The mitotic spindle apparatus is composed of microtubule (MT) networks attached to kinetochores organized from 2 centrosomes (a.k.a. spindle poles). In addition to this central spindle apparatus, astral MTs assemble at the mitotic spindle pole and attach to the cell cortex to ensure appropriate spindle orientation. We propose that cell cycle-related kinase, Nek7, and its novel interacting protein RGS2, are involved in mitosis regulation and spindle formation. We found that RGS2 localizes to the mitotic spindle in a Nek7-dependent manner, and along with Nek7 contributes to spindle morphology and mitotic spindle pole integrity. RGS2-depletion leads to a mitotic-delay and severe defects in the chromosomes alignment and congression. Importantly, RGS2 or Nek7 depletion or even overexpression of wild-type or kinase-dead Nek7, reduced γ-tubulin from the mitotic spindle poles. In addition to causing a mitotic delay, RGS2 depletion induced mitotic spindle misorientation coinciding with astral MT-reduction. We propose that these phenotypes directly contribute to a failure in mitotic spindle alignment to the substratum. In conclusion, we suggest a molecular mechanism whereupon Nek7 and RGS2 may act cooperatively to ensure proper mitotic spindle organization.
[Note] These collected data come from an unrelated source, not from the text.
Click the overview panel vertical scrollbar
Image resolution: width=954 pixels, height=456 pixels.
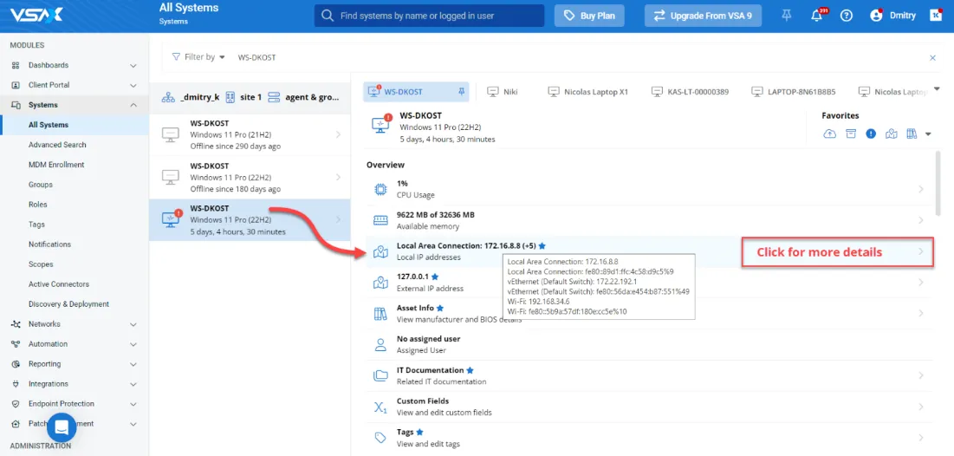click(938, 182)
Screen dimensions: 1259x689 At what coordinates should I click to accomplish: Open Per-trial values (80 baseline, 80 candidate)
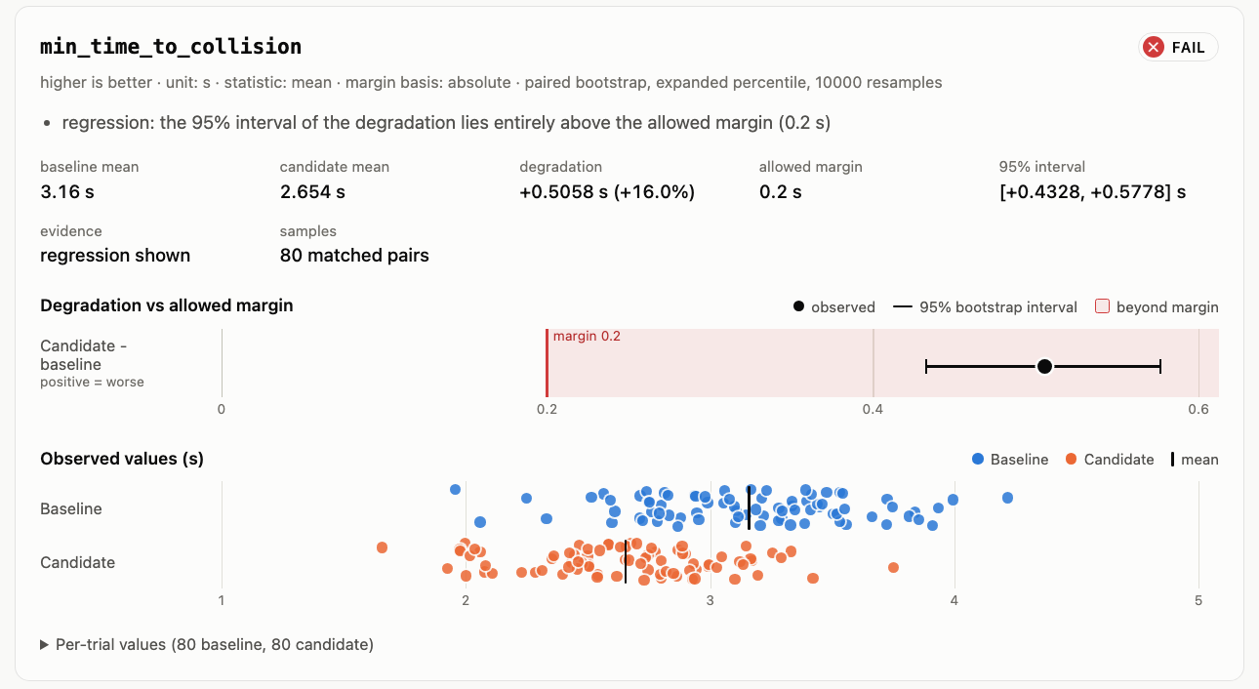point(207,645)
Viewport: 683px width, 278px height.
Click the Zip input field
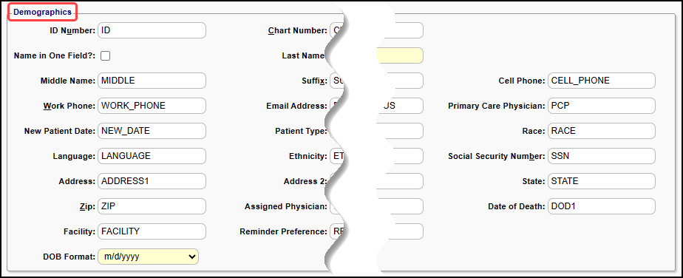tap(152, 206)
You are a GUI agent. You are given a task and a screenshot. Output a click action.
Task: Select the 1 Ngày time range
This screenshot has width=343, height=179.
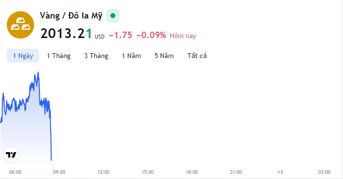(23, 56)
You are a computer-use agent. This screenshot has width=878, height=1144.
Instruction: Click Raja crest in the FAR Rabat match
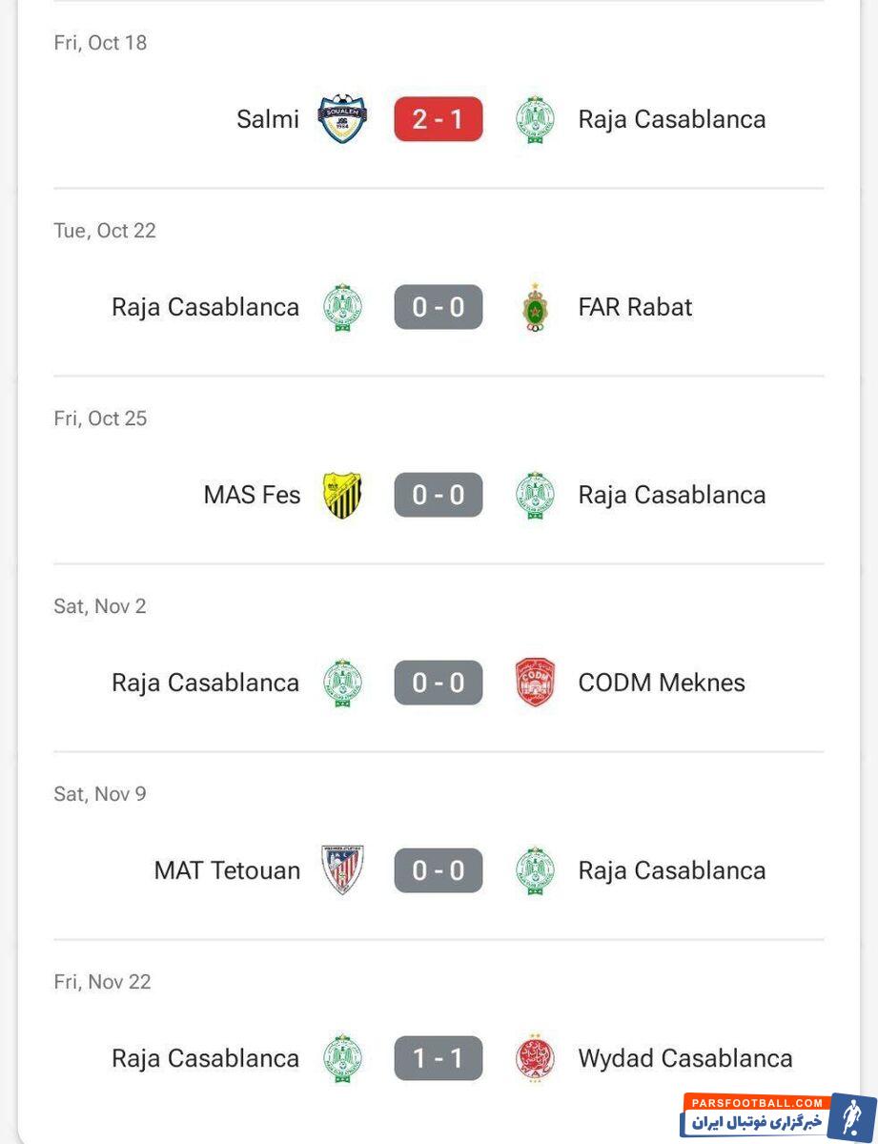[342, 307]
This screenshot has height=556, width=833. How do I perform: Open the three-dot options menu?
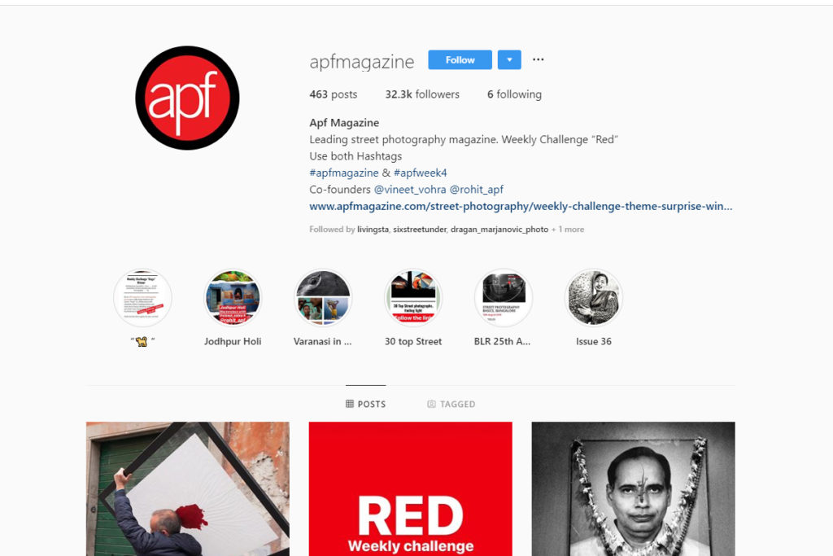click(538, 59)
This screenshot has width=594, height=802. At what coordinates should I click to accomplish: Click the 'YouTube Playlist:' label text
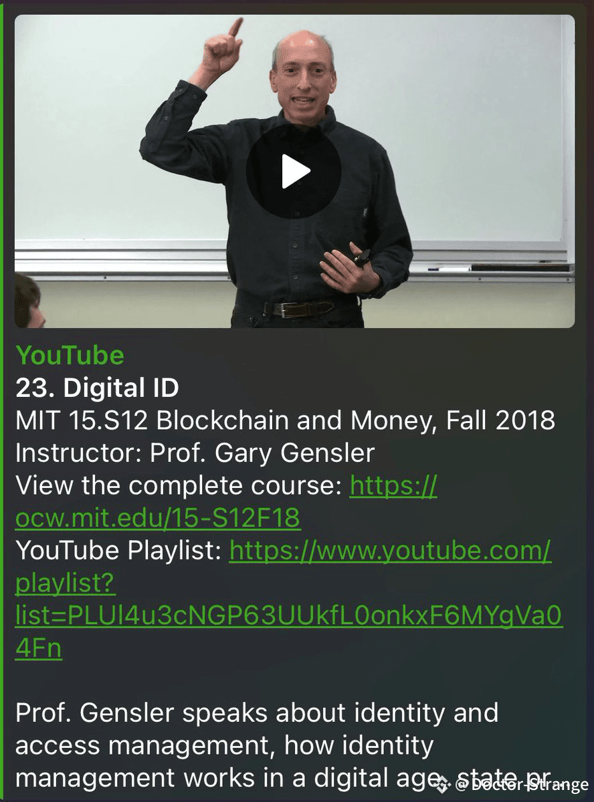tap(118, 551)
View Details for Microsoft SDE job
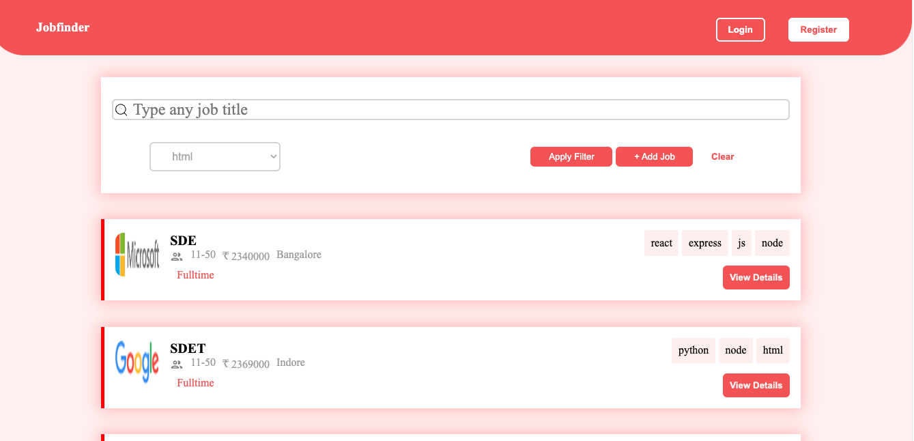 point(756,278)
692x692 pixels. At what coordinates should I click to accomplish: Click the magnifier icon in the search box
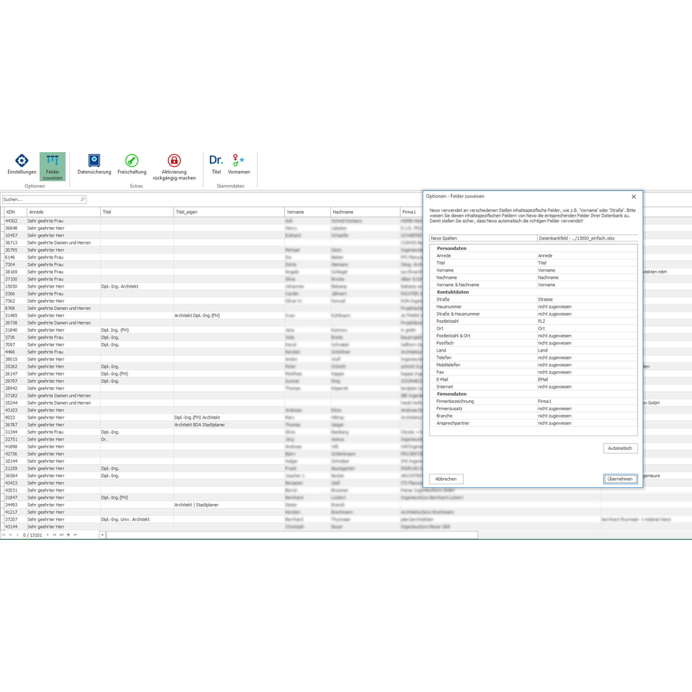(82, 200)
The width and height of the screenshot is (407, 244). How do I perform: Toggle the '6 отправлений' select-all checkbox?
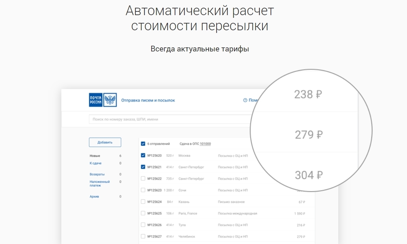point(143,144)
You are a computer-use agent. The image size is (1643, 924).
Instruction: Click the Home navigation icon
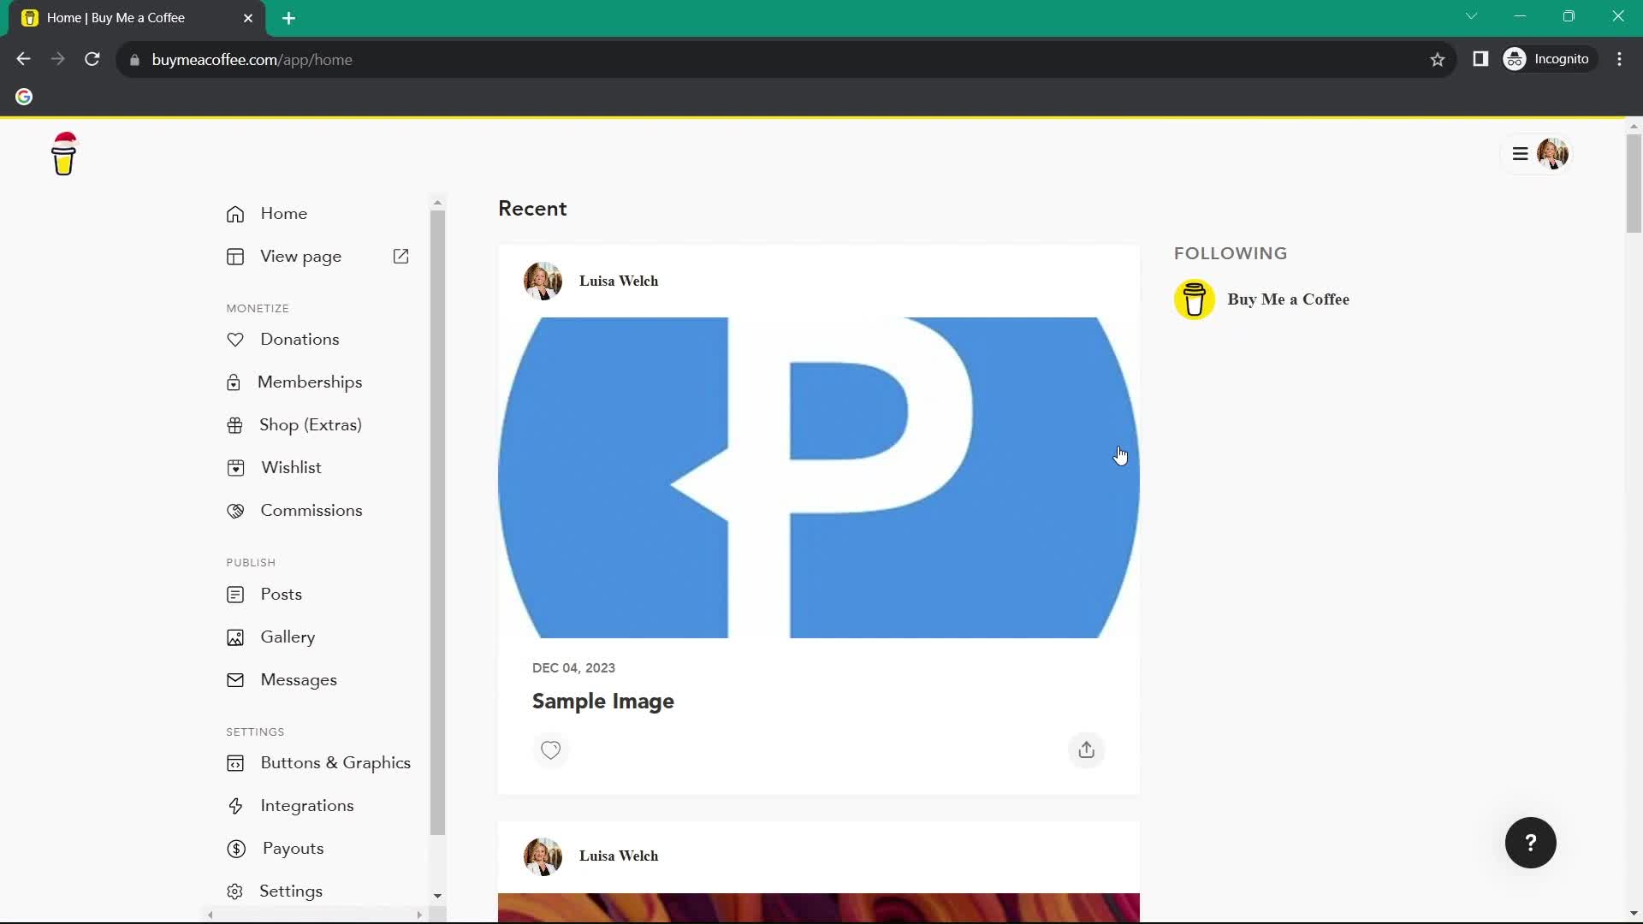coord(236,212)
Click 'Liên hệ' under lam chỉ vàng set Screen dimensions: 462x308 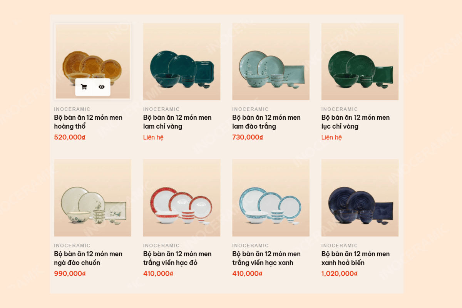click(x=153, y=137)
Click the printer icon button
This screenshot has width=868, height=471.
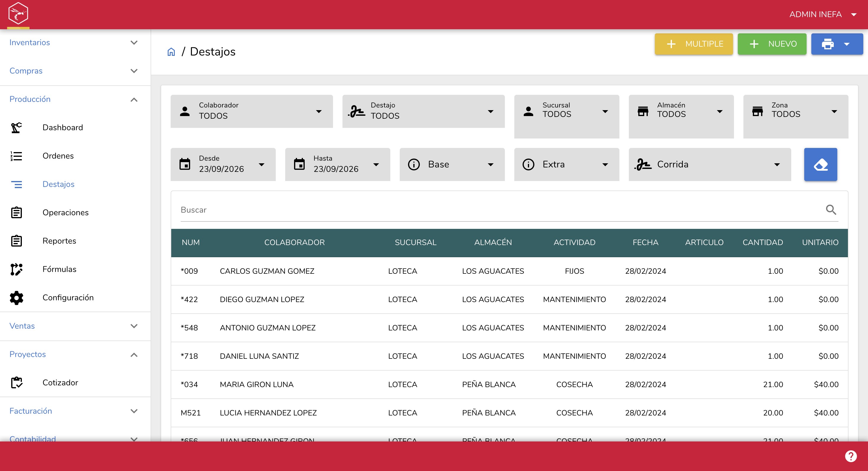[828, 44]
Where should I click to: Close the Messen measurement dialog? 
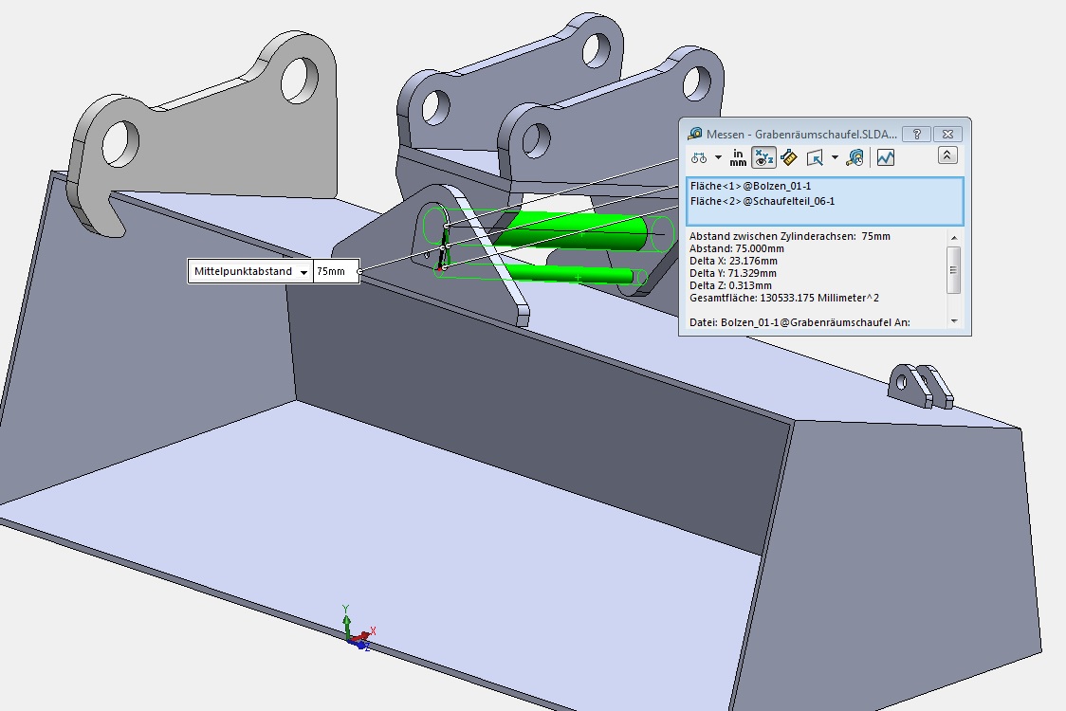point(949,135)
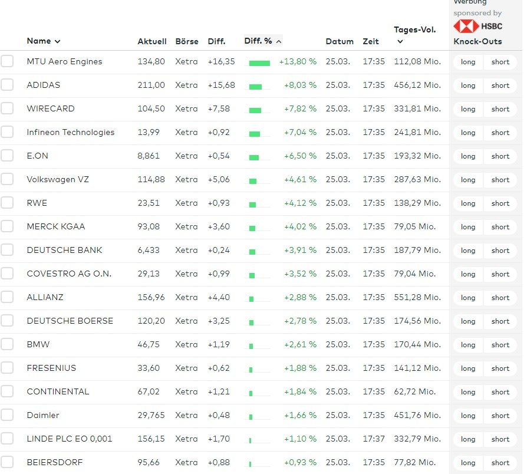Open the BEIERSDORF stock link

(55, 462)
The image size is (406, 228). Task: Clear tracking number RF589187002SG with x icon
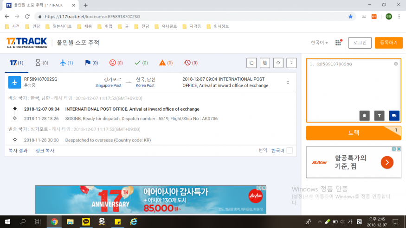pos(396,64)
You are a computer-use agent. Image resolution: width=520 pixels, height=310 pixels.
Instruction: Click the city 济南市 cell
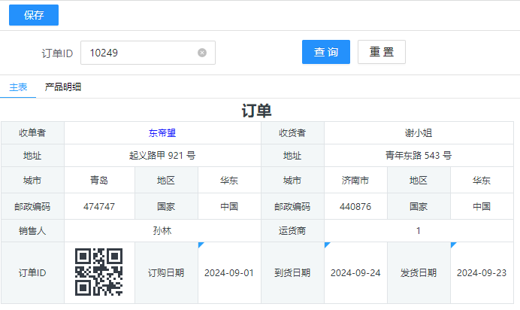[355, 181]
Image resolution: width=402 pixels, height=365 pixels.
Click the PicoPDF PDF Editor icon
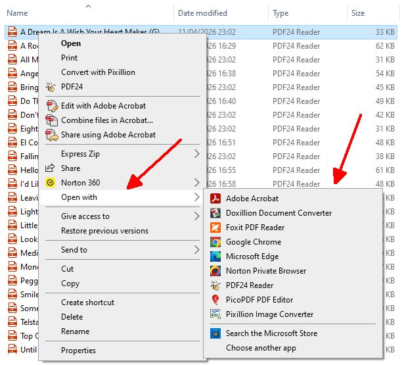(215, 300)
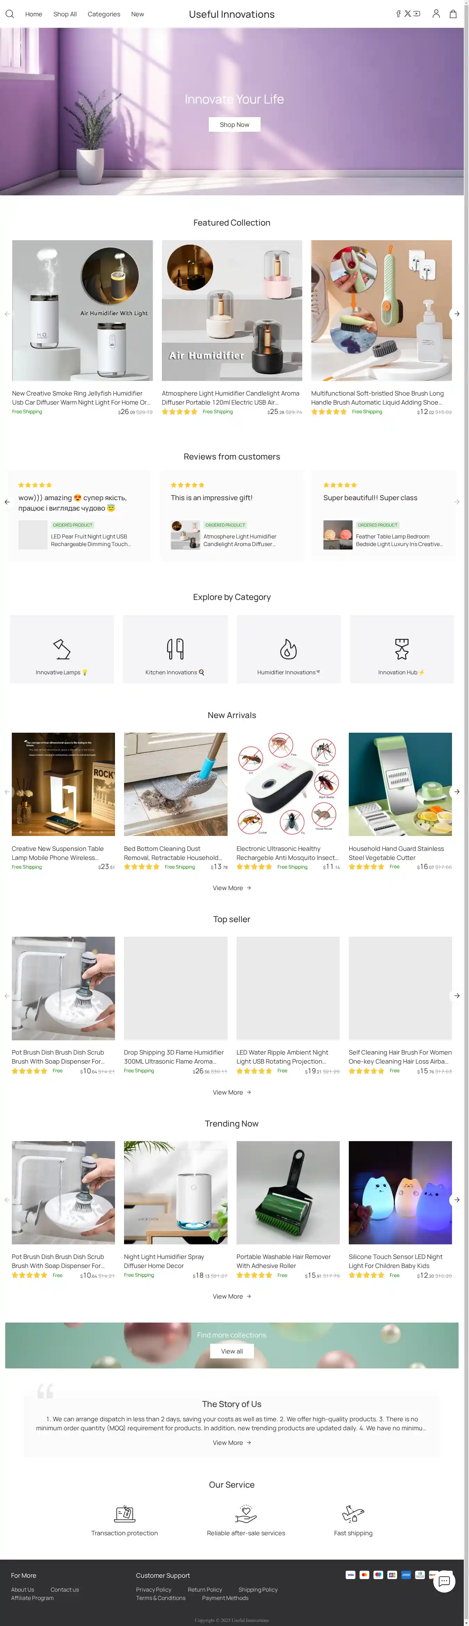Viewport: 469px width, 1626px height.
Task: Open the user account icon
Action: point(436,14)
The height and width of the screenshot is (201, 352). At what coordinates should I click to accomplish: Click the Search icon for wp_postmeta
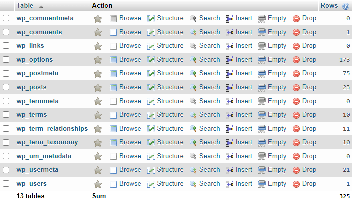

有丝分裂纺锤体装置由附着于动粒的微管（microtubule, MT）网络构成，该网络由两个中心体（亦称纺锤体极）组装而成。除这一核心纺锤体装置外，星状微管（astral MT）会在有丝分裂纺锤体极处组装，并附着于细胞皮层，以确保纺锤体定向的正确性。我们提出，细胞周期相关激酶Nek7及其新型互作蛋白RGS2参与有丝分裂调控与纺锤体形成。研究发现，RGS2以Nek7依赖的方式定位于有丝分裂纺锤体，并与Nek7共同维持纺锤体形态与有丝分裂纺锤体极的完整性。敲低RGS2会导致有丝分裂延迟，并在染色体排列与集积过程中引发严重缺陷。值得注意的是，敲低RGS2或Nek7，甚至过表达野生型或激酶失活性的Nek7，均会减少纺锤体极处的γ-微管蛋白（γ-tubulin）。除引发有丝分裂延迟外，敲低RGS2还会诱导有丝分裂纺锤体定向错误，同时伴随星状微管数量减少。我们认为，这些表型直接导致有丝分裂纺锤体无法正确定向于细胞基质。综上，我们提出一种分子机制：Nek7与RGS2可协同发挥作用，以确保有丝分裂纺锤体的正确组装。